While rather short, I feel like I got Chamo's take on the situation pretty well figured out in this chapter. Expect another update before the end of the week. Let me know if there's anything in this chapter that needs fixing.

Not bad, although I kind of expected Chamo to scream no at the top of his lungs when he found out that there are no panties and bras in Equestria.

He groaned. He heard the sound of footsteps approaching.

Instead of using two sentences you could write it like this:
Groaning, he heard the sound of footsteps approaching.

Give him time, he's in shock right now. :pinkiecrazy:

Fixing mistake.

You might want to check out the Proofreading, Pre-Reading And Editing group. I'm sure they can help you out more than I can.

Bleh... I'm not sure about this chapter. Let me know what you think I should change. Twilight is really stressing out here... and so am I. :twilightblush:
I could really use an editor who knows the show... or at least some calming herbal tea. :facehoof:

You set up a convenient plot device, this is a good story :rainbowdetermined2:

Good chapter, no major mistakes pop up for me so your fine. Normally I would say bigger chapters but as I trying to write my own fic I realize that it's not as easy as it sounds. :twilightsheepish:

"Funkyferret, Please Write Longer Chapters" by Urdreth.

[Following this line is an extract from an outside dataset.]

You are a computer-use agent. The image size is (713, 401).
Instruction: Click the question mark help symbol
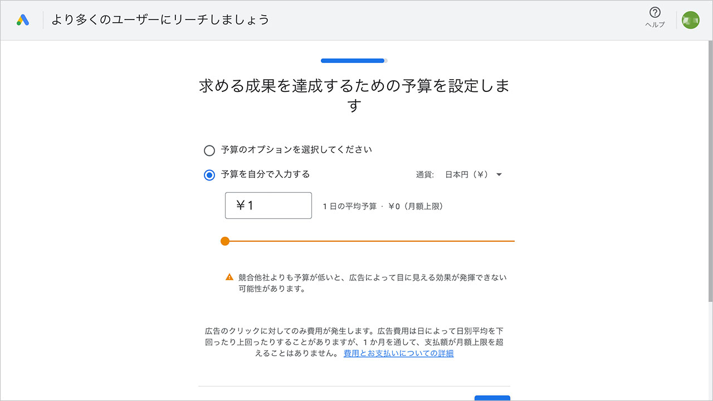(655, 12)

I am updating twice a week... love the format of the comment.

Sorry for the long wait. I've been sick over the past week with the flu. I've had enough trouble hauling my sorry, sniveling flank to and from class, much less putting enough coherent thoughts together to write an update to my story. :ajsleepy: Here's two chapters to make up for it, hopefully they're up to snuff.

Finally getting into the actual meat of the story. Let me know what you all think. :twilightblush:
I took pity on Chamo and gave him a bit of a break.

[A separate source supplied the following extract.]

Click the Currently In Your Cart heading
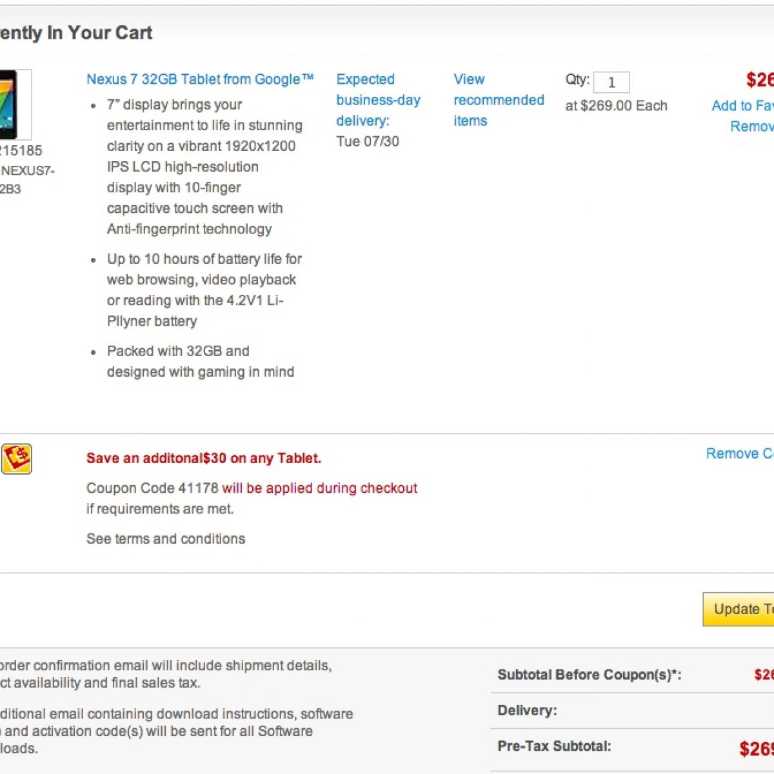Screen dimensions: 774x774 tap(75, 33)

WOOOP!!! I can not wait for mare and shall be around the corner with baited breath.:pinkiehappy:

Didn't notice any major grammar mistakes which is good. Glad to see this some new chapters today and here's a Pinkie Pie :pinkiehappy: to make you feel better. Onwards to the next chapter.

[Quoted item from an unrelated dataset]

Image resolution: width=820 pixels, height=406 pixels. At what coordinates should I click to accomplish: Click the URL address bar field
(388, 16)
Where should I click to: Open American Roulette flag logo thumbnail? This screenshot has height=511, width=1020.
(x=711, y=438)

This chapter is good to. Also silly Negi trying to use his magic without full recovery. Can't wait to see what Twi's pactio is.

Hope I didn't end up too sappy at the end there... I tried to keep the 'tender moment' to a minimum. I feel like Rainbow Dash would have a very 'Asuna-like' relationship with Chamo, given their personalities. Hopefully it works out correctly.

"Her name's 'Rainbow', and she thinks the term 'bluebird' is insulting?"

:rainbowhuh::rainbowhuh: Such Logic:rainbowlaugh::rainbowlaugh:

um, Ferret... why didn't you tell me this story had gotten posted? I would have come read it earlier...

Here you go, hopefully it's up to par. It's been a while, so I might be a little rusty. Critique away!
Finally got around to naming the thing, hope you like it.

Edit: Ohmygerd it's over 1k words. I feel so accomplished. :derpytongue2:


They really do need an Anime only pre-reader. If only for someone who has basic knowledge of the major anime and manga series.

"Sometimes I think Chamo is a little too eager to make me contract with someone.....''

...Negi's eyes widened as he felt something cool and scaly meet his lips. He looked into the eyes of an equally panicked baby dragon.

Sorry... Just had to.

*blinks* ... wow I didn't even notice that when I wrote it.